Source data
════════════════
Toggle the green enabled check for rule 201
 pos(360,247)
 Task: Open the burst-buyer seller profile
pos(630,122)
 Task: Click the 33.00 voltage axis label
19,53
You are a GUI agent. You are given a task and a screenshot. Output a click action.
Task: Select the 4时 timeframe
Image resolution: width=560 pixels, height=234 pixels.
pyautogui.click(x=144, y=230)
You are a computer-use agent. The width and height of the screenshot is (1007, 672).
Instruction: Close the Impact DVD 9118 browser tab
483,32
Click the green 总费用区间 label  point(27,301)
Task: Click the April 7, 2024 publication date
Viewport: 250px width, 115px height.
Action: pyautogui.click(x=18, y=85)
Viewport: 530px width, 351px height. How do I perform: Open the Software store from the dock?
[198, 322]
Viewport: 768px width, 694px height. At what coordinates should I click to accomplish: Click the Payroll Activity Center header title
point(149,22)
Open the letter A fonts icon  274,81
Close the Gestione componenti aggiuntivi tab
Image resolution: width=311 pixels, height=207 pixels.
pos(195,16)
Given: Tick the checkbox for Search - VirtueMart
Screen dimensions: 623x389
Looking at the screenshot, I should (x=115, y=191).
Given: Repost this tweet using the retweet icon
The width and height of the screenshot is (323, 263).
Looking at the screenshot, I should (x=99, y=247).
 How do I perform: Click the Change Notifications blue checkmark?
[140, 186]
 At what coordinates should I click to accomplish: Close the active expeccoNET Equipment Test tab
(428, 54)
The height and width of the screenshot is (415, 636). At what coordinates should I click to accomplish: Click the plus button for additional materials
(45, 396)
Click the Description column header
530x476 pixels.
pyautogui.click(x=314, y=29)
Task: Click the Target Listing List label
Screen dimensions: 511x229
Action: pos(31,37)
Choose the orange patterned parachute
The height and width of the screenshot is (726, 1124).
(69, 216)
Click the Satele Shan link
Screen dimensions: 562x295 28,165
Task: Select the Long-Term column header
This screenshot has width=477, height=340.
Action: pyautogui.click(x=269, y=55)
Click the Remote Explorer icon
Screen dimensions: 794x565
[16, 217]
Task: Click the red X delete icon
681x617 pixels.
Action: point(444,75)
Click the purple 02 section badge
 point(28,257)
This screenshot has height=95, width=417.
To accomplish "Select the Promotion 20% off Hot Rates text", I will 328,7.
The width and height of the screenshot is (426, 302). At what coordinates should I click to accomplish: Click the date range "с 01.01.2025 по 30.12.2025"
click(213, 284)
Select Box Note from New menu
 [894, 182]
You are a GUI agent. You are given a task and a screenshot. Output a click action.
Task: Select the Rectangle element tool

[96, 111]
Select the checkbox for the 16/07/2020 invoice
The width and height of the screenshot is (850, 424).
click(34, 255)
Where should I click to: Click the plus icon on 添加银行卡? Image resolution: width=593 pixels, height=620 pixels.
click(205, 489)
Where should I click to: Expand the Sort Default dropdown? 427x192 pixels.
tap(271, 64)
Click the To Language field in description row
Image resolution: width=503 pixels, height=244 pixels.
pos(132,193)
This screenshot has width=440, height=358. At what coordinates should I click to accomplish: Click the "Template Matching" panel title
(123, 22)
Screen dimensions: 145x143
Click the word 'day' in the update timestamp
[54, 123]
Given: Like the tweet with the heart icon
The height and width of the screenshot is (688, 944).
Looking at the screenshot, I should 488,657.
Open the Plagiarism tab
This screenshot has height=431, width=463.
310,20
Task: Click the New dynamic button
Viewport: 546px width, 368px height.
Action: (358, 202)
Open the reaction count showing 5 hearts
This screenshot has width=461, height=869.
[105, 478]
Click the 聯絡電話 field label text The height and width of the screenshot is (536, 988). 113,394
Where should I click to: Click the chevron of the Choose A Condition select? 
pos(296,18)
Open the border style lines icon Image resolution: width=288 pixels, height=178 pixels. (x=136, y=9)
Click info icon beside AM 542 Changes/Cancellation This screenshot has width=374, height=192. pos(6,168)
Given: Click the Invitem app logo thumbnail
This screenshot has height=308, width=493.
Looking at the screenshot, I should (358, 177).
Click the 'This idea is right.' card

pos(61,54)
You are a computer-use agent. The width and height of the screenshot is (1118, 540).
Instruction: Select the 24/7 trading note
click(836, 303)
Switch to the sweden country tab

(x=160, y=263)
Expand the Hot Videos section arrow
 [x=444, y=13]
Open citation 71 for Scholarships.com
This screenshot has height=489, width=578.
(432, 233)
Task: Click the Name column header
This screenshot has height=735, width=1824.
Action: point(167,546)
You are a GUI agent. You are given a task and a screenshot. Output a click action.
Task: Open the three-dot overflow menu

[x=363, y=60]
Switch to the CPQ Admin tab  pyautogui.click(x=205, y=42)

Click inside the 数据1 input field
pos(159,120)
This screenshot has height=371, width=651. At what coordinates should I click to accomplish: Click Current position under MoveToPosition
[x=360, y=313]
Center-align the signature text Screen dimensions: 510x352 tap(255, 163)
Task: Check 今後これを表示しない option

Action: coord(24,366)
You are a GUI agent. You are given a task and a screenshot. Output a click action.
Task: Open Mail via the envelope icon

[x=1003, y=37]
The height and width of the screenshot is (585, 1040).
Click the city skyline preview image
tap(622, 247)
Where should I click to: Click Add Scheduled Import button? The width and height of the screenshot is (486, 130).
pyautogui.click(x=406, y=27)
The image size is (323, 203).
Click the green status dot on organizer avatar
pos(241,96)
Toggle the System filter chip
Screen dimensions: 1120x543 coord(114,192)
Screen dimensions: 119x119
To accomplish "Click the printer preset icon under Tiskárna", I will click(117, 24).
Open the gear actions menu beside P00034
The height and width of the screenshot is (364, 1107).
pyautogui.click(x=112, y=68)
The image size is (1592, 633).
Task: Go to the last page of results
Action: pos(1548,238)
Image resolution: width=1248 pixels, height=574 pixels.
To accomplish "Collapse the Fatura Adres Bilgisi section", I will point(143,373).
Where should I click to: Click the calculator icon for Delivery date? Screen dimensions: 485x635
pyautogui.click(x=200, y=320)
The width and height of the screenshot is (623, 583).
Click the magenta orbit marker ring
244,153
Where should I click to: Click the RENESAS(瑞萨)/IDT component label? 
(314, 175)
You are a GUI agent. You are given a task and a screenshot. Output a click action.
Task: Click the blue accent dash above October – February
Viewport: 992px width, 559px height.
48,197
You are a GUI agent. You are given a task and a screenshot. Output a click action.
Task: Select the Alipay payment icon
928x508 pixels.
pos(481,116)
════════════════
EXERCISE AIM: Could you transcribe the entries above word for word, from the line with "Task: Select the 4时 timeframe" down to the line with "Click the green 总费用区间", keeping both?

ANSWER TO THIS TASK:
Task: Select the 4时 timeframe
Image resolution: width=560 pixels, height=234 pixels.
pyautogui.click(x=144, y=230)
You are a computer-use agent. The width and height of the screenshot is (1007, 672).
Instruction: Close the Impact DVD 9118 browser tab
483,32
Click the green 总费用区间 label  point(27,301)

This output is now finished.